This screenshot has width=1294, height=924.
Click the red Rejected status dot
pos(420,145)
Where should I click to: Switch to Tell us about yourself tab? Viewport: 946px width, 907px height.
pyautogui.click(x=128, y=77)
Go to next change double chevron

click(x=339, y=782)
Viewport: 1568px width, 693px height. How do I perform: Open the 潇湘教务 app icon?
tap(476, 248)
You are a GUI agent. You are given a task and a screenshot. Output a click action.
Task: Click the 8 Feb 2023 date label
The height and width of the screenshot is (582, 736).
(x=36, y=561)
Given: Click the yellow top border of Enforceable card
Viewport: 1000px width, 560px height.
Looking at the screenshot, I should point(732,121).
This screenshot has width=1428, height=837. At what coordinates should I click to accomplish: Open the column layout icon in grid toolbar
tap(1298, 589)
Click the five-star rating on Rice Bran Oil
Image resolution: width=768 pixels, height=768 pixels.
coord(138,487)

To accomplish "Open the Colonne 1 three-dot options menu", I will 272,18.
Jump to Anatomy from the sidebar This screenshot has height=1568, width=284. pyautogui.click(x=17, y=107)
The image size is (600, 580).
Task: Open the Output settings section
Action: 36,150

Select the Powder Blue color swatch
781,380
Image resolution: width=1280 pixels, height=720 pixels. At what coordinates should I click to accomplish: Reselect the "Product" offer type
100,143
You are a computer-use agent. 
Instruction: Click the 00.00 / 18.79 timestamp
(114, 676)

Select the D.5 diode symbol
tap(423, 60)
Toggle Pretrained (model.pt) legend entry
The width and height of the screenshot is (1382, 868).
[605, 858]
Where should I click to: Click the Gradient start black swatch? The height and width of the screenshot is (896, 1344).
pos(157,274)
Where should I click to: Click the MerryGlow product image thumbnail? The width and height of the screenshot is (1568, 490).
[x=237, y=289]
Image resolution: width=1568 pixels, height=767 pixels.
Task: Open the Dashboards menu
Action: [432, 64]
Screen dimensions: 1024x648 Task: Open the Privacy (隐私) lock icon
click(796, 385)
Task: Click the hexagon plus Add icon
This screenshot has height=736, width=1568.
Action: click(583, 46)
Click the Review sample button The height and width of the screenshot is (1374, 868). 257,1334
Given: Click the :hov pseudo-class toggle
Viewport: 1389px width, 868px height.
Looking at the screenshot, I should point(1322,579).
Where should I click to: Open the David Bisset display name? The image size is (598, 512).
┄┄┄┄┄┄
■ WORK TO COMPLETE ■
Put every line of the data above into a numbered list, dropping the blank lines.

■ FINISHED TASK ■
1. This screenshot has width=1294, height=924.
2. Click the red Rejected status dot
3. pos(420,145)
4. Where should I click to: Switch to Tell us about yourself tab? Viewport: 946px width, 907px height.
5. pyautogui.click(x=128, y=77)
6. Go to next change double chevron
7. click(x=339, y=782)
8. Viewport: 1568px width, 693px height. How do I perform: Open the 潇湘教务 app icon?
9. tap(476, 248)
10. You are a GUI agent. You are given a task and a screenshot. Output a click action.
11. Task: Click the 8 Feb 2023 date label
12. The height and width of the screenshot is (582, 736).
13. (x=36, y=561)
14. Given: Click the yellow top border of Enforceable card
15. Viewport: 1000px width, 560px height.
16. Looking at the screenshot, I should point(732,121).
17. This screenshot has width=1428, height=837. At what coordinates should I click to accomplish: Open the column layout icon in grid toolbar
18. tap(1298, 589)
19. Click the five-star rating on Rice Bran Oil
20. Image resolution: width=768 pixels, height=768 pixels.
21. coord(138,487)
22. To accomplish "Open the Colonne 1 three-dot options menu", I will 272,18.
23. Jump to Anatomy from the sidebar This screenshot has height=1568, width=284. pyautogui.click(x=17, y=107)
24. The image size is (600, 580).
25. Task: Open the Output settings section
26. Action: 36,150
27. Select the Powder Blue color swatch
28. 781,380
29. Image resolution: width=1280 pixels, height=720 pixels. At what coordinates should I click to accomplish: Reselect the "Product" offer type
30. 100,143
31. You are a computer-use agent. 
32. Instruction: Click the 00.00 / 18.79 timestamp
33. (114, 676)
34. Select the D.5 diode symbol
35. tap(423, 60)
36. Toggle Pretrained (model.pt) legend entry
37. The width and height of the screenshot is (1382, 868).
38. [605, 858]
39. Where should I click to: Click the Gradient start black swatch? The height and width of the screenshot is (896, 1344).
40. pos(157,274)
41. Where should I click to: Click the MerryGlow product image thumbnail? The width and height of the screenshot is (1568, 490).
42. [x=237, y=289]
43. Image resolution: width=1568 pixels, height=767 pixels.
44. Task: Open the Dashboards menu
45. Action: [432, 64]
46. Screen dimensions: 1024x648 Task: Open the Privacy (隐私) lock icon
47. click(796, 385)
48. Task: Click the hexagon plus Add icon
49. This screenshot has height=736, width=1568.
50. Action: click(583, 46)
51. Click the Review sample button The height and width of the screenshot is (1374, 868). 257,1334
52. Given: Click the :hov pseudo-class toggle
53. Viewport: 1389px width, 868px height.
54. Looking at the screenshot, I should point(1322,579).
55. Where should I click to: Open the David Bisset display name? The image size is (598, 512).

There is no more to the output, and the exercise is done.